What is being asked:
Return exactly the lines from the "Galeries photos (41, 172)" line through the last line of the entries below. Include no pictures.

Data records:
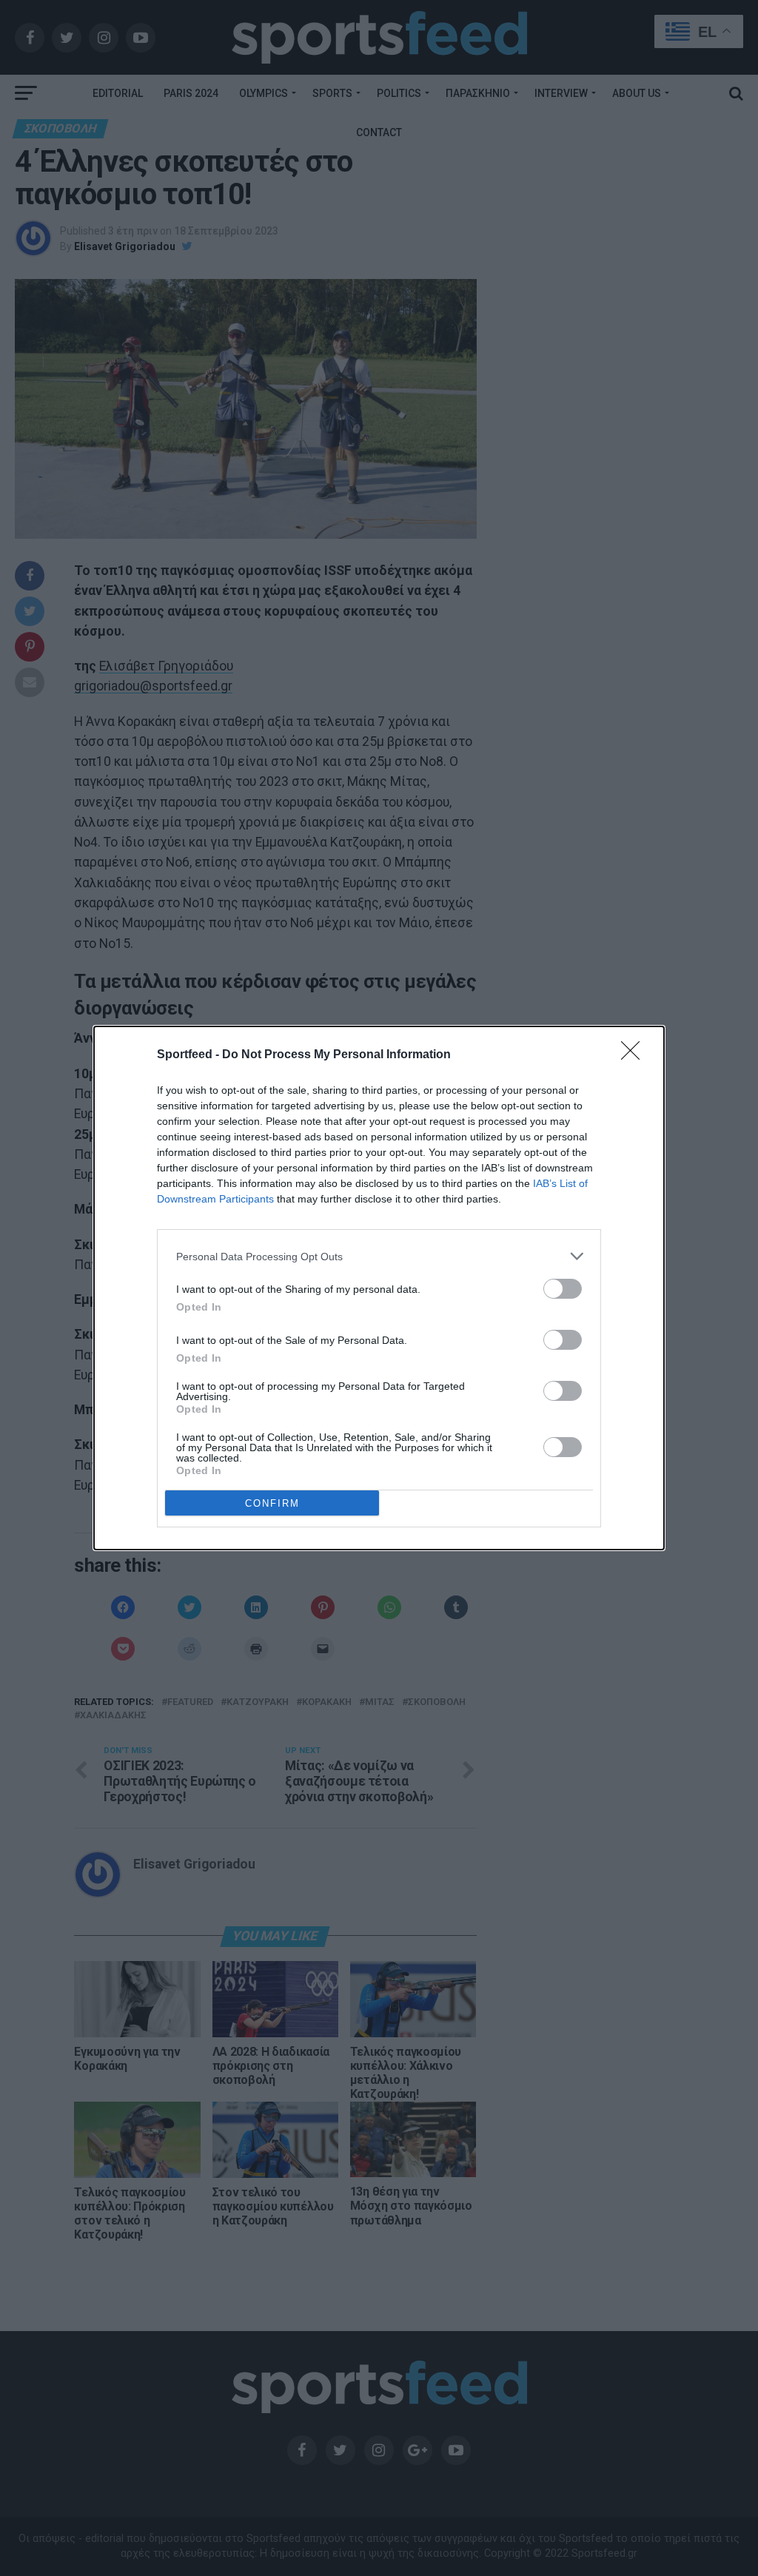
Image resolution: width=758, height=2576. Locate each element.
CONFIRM (272, 1503)
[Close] (635, 1055)
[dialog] (379, 1288)
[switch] (562, 1289)
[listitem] (379, 1256)
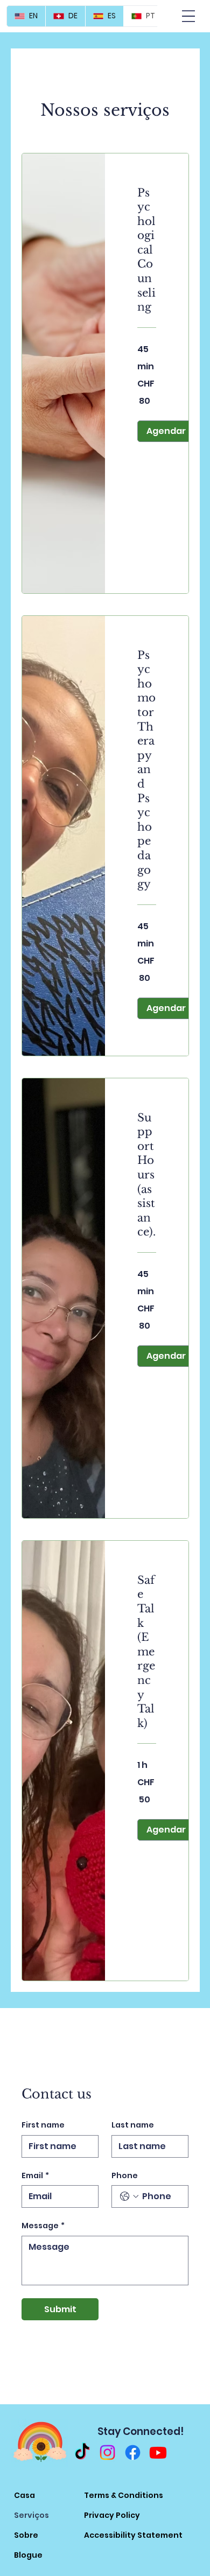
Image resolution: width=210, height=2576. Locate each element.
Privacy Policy (112, 2515)
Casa (24, 2495)
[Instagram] (107, 2452)
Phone (124, 2176)
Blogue (28, 2555)
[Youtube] (158, 2452)
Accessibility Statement (133, 2535)
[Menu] (188, 16)
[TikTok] (82, 2452)
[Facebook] (133, 2452)
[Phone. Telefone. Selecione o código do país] (129, 2196)
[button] (166, 431)
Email (35, 2176)
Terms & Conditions (123, 2495)
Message (43, 2226)
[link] (146, 250)
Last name (132, 2125)
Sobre (26, 2535)
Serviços (31, 2515)
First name (43, 2125)
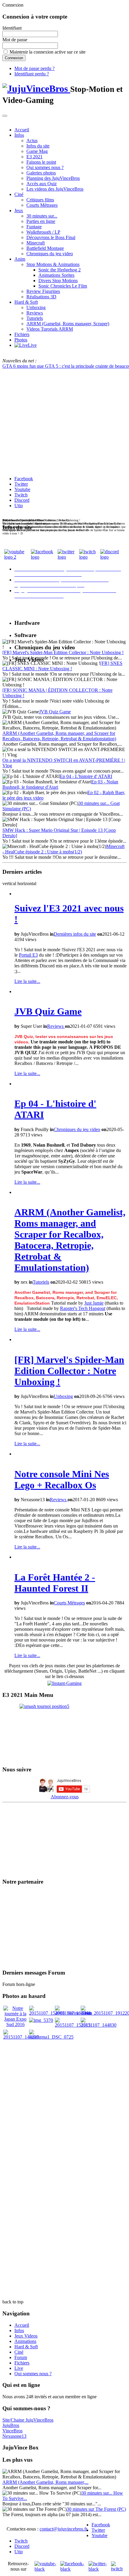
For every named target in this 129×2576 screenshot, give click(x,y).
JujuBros (10, 2425)
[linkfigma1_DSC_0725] (51, 2036)
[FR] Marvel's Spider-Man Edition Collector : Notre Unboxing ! (63, 652)
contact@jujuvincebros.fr (63, 2528)
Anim (19, 259)
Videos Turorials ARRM (49, 329)
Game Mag (37, 151)
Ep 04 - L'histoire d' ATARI (86, 776)
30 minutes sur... (41, 215)
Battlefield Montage (45, 248)
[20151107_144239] (21, 2036)
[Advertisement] (64, 2105)
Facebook (23, 478)
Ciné (18, 194)
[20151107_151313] (73, 2025)
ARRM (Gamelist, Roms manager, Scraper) (67, 323)
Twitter (21, 484)
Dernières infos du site (75, 934)
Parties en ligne (40, 221)
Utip (18, 505)
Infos (19, 135)
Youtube (22, 489)
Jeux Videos (26, 2335)
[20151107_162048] (73, 2013)
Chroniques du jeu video (49, 253)
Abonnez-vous (65, 1796)
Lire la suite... (27, 981)
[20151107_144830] (98, 2025)
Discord (21, 500)
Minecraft (35, 242)
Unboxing (36, 307)
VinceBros (12, 2430)
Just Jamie (94, 1303)
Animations (25, 2341)
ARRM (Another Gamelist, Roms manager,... (45, 2482)
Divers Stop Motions (58, 280)
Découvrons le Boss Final (50, 237)
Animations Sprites (56, 275)
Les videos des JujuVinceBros (54, 189)
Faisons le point (41, 162)
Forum (20, 2357)
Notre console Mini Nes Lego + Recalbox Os (61, 1479)
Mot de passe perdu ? (34, 68)
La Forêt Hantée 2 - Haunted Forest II (54, 1583)
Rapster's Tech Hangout (82, 1308)
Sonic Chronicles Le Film (62, 285)
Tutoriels (34, 318)
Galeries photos (41, 172)
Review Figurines (43, 291)
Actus (32, 140)
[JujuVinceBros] (36, 88)
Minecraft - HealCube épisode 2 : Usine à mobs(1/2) (63, 849)
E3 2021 (34, 156)
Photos (20, 339)
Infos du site (38, 145)
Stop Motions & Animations (53, 264)
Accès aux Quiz (41, 183)
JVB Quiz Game (55, 711)
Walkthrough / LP (43, 232)
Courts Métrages (42, 205)
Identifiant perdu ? (31, 73)
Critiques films (40, 199)
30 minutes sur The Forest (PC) (96, 2509)
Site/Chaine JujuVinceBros (27, 2419)
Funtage (34, 226)
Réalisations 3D (41, 296)
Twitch (21, 494)
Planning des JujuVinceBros (53, 178)
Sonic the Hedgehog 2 (59, 269)
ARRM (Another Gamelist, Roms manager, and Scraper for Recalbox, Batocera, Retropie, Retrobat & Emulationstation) (59, 736)
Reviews (34, 312)
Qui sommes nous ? (45, 167)
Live (18, 2368)
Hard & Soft (26, 302)
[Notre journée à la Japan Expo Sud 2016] (15, 2024)
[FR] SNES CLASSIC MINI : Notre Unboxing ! (62, 666)
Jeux (18, 210)
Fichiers (21, 334)
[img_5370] (41, 2020)
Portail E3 (28, 955)
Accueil (21, 129)
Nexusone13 (14, 2436)
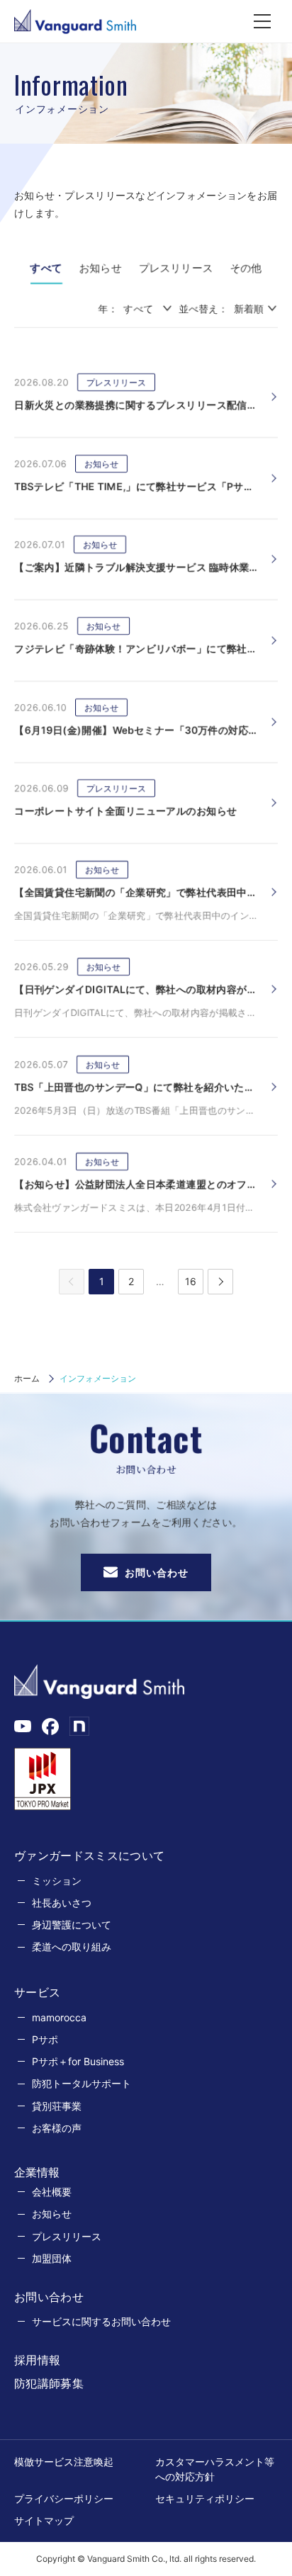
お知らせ (100, 268)
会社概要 (52, 2192)
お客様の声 (57, 2128)
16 (190, 1281)
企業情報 (37, 2172)
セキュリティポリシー (204, 2498)
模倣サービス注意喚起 (63, 2462)
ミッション (57, 1881)
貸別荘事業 (57, 2106)
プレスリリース (176, 268)
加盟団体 (52, 2258)
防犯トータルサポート (81, 2083)
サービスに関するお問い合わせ (101, 2321)
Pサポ (45, 2039)
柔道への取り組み (71, 1947)
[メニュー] (262, 21)
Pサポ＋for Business (78, 2061)
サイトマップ (44, 2520)
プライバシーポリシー (63, 2498)
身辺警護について (71, 1925)
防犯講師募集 (49, 2383)
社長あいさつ (61, 1903)
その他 (246, 268)
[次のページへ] (220, 1281)
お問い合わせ (156, 1572)
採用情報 (37, 2360)
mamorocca (59, 2017)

Output:
Galeries photos (41, 172)
Review Figurines (43, 291)
Actus (32, 140)
[JujuVinceBros] (36, 88)
Minecraft - HealCube épisode 2 : Usine à mobs(1/2) (63, 849)
E3 2021 (34, 156)
Photos (20, 339)
Infos du site (38, 145)
Stop Motions & Animations (53, 264)
Accès aux Quiz (41, 183)
JVB Quiz Game (55, 711)
Walkthrough / LP (43, 232)
Courts Métrages (42, 205)
Identifiant perdu ? (31, 73)
Critiques films (40, 199)
30 minutes sur The Forest (PC) (96, 2509)
Site/Chaine JujuVinceBros (27, 2419)
Funtage (34, 226)
Réalisations 3D (41, 296)
Twitch (21, 494)
Planning des JujuVinceBros (53, 178)
Sonic the Hedgehog 2 (59, 269)
ARRM (Another Gamelist, Roms manager, and Scraper for Recalbox, Batocera, Retropie, Retrobat & Emulationstation) (59, 736)
Reviews (34, 312)
Qui sommes nous ? (45, 167)
Live (18, 2368)
Hard & Soft (26, 302)
[Notre journée à la Japan Expo Sud 2016] (15, 2024)
[FR] SNES CLASSIC MINI : Notre Unboxing ! (62, 666)
Jeux (18, 210)
Fichiers (21, 334)
[img_5370] (41, 2020)
Portail E3 (28, 955)
Accueil (21, 129)
Nexusone13 (14, 2436)
お知らせ (100, 268)
会社概要 (52, 2192)
お客様の声 (57, 2128)
16 (190, 1281)
企業情報 (37, 2172)
セキュリティポリシー (204, 2498)
模倣サービス注意喚起 (63, 2462)
ミッション (57, 1881)
貸別荘事業 (57, 2106)
プレスリリース (176, 268)
加盟団体 (52, 2258)
防犯トータルサポート (81, 2083)
サービスに関するお問い合わせ (101, 2321)
Pサポ (45, 2039)
柔道への取り組み (71, 1947)
[メニュー] (262, 21)
Pサポ＋for Business (78, 2061)
サイトマップ (44, 2520)
プライバシーポリシー (63, 2498)
身辺警護について (71, 1925)
防犯講師募集 (49, 2383)
社長あいさつ (61, 1903)
その他 (246, 268)
[次のページへ] (220, 1281)
お問い合わせ (156, 1572)
採用情報 (37, 2360)
mamorocca (59, 2017)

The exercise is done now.